Dana Gioia is everything a poet ought to be. He was a large-volume reader as a child, but has never been myopically focussed on poetry. His knowledge of art history and sci-fi are exceptional. (He knows, by memory, the location of every Brueghel painting in the world.) He has always been a poor sleeper and reads at night. He is rigorous. His education, formal and self-directed, means he really knows poetry. He does not approach it as a mode of expressing his feelings or being angry about politics. He was made to learn the name of every character in the Odyssey at Harvard. He has command of the technicalities of metre, and the history of verse. Most importantly, he had a real job before he was a poet.
To make sure that last point was provocative enough, let me re-phrase. He didn’t study creative writing, never attended workshops, and, Deo gratis, has never taught at a university. He does not edit a poetry journal. He is nothing to do with the self-supporting, self-gratifying bureaucracy that we have replaced the community of poetry with in the age of arts funding. I’m not here to tell you that people who do these cannot be good poets. Many excellent poets have done these things. But the system stinks, and it’s a joy immeasurable that a poet of Gioia’s calibre was — for fifteen years — an advertising executive at General Foods who wrote poetry in secret at night.
That’s right, folks. Gioia is just like you and me.

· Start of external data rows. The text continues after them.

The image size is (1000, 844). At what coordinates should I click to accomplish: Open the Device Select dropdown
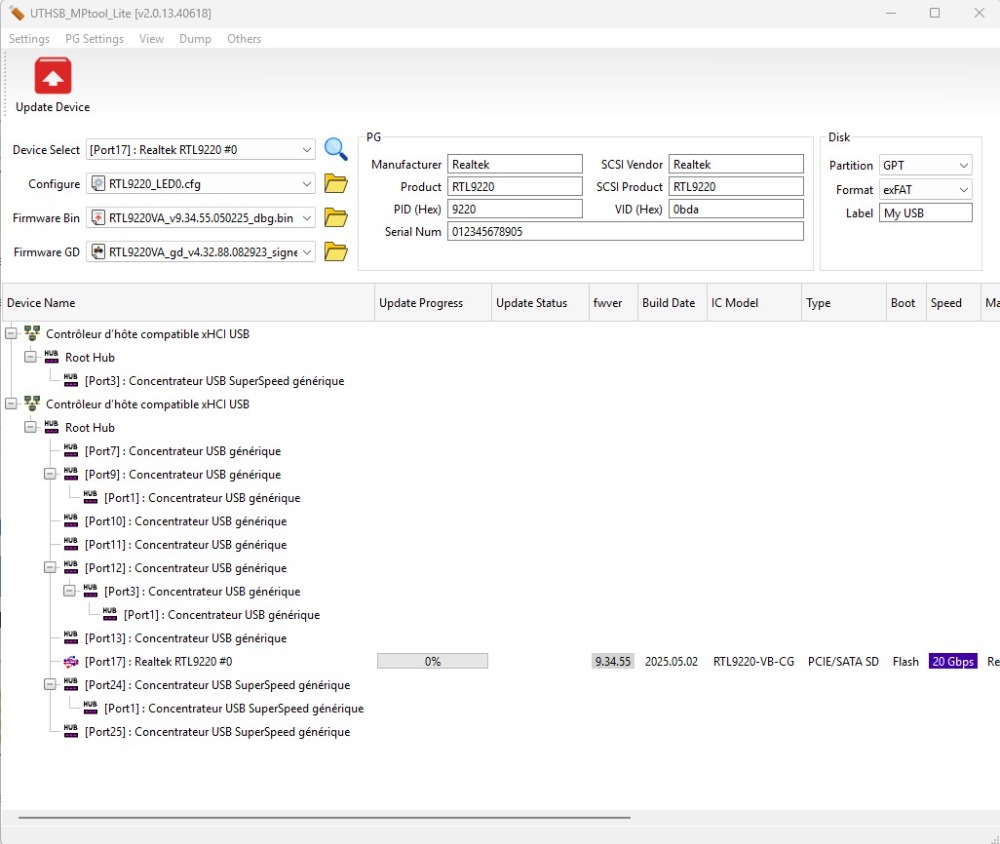click(306, 150)
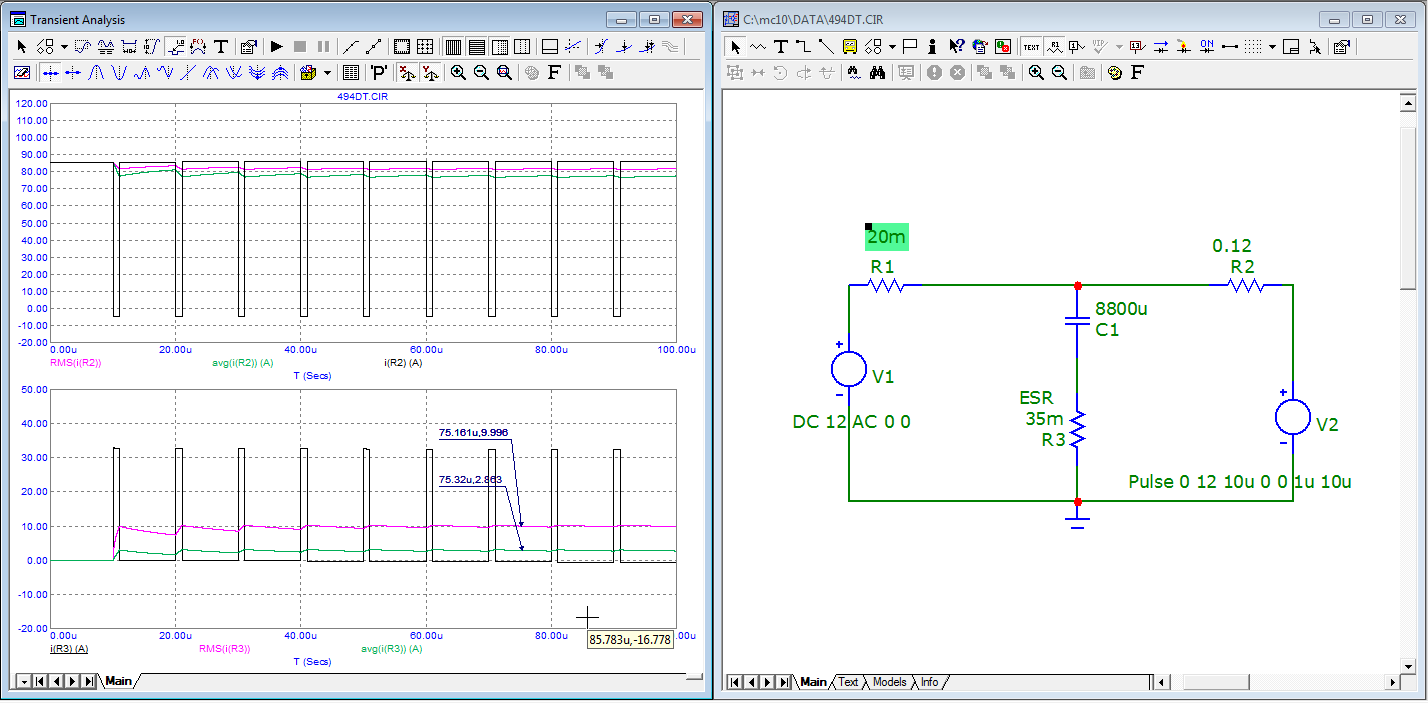Click the binoculars Find icon
The width and height of the screenshot is (1428, 703).
(x=877, y=72)
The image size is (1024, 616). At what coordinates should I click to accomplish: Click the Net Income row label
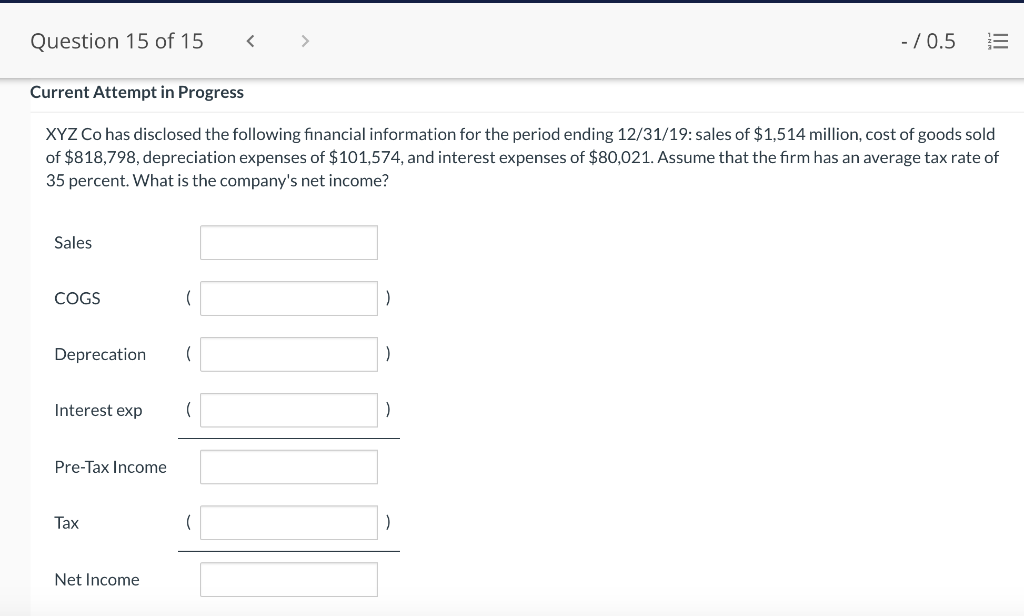[x=97, y=579]
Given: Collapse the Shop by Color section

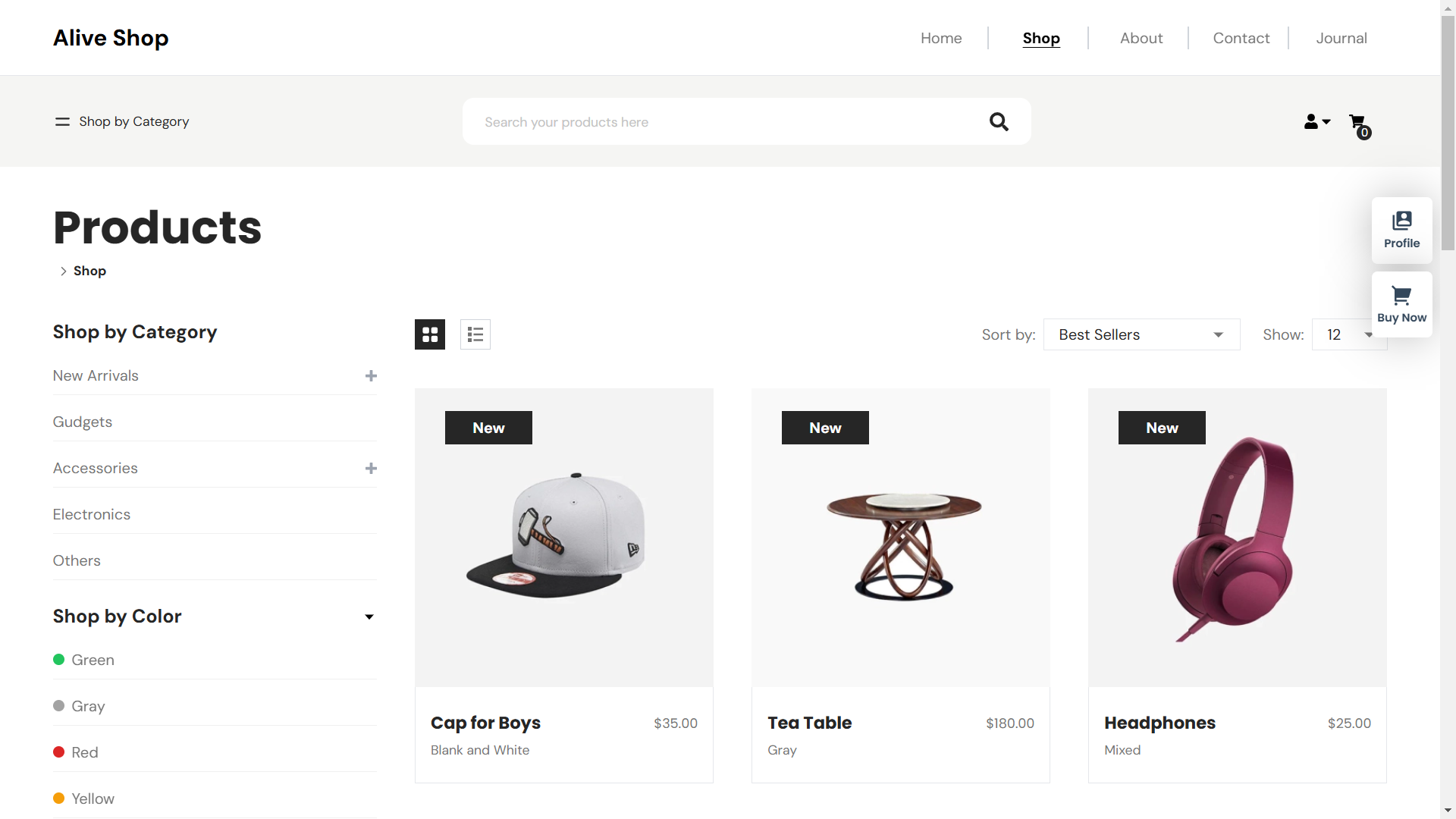Looking at the screenshot, I should click(x=369, y=617).
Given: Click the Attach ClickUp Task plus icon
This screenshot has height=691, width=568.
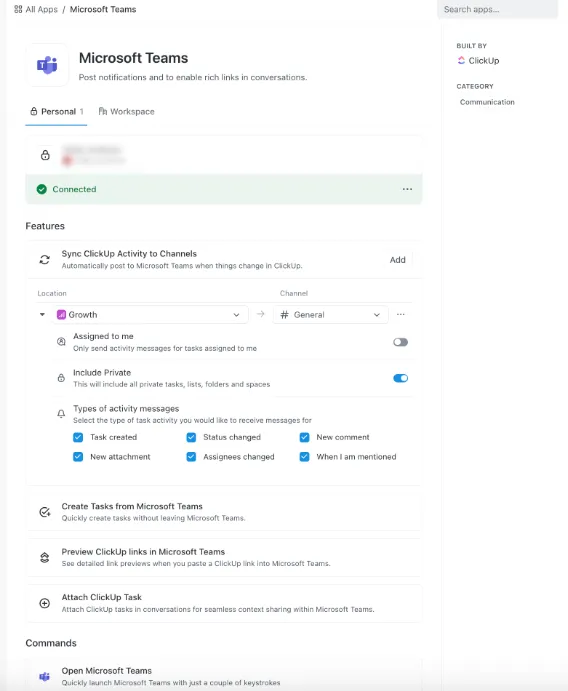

Well, with the difference that he can write Sestinas like this that are formally accomplished as well as being a witty poke in the MFA of the sort that most other poets can’t write for fear of offending the bureaucracy that feeds them. (If you’re interested in this topic, I wrote about it here.)
The real reason he is everything a poet ought to be is very simple: perfectionism. Studying with Miss Bishop arrived late one afternoon and I was up late finishing it. Gioia cares that his writing works. Some pages in this book were re-drafted a hundred times. That doesn’t mean each chapter opens like something out of Hemingway. For a memoir of short, loosely connected chapters about a group of (then) under-appreciated writers, that would be going it some. Gioia is the sort of writer who works to the demands of his genre.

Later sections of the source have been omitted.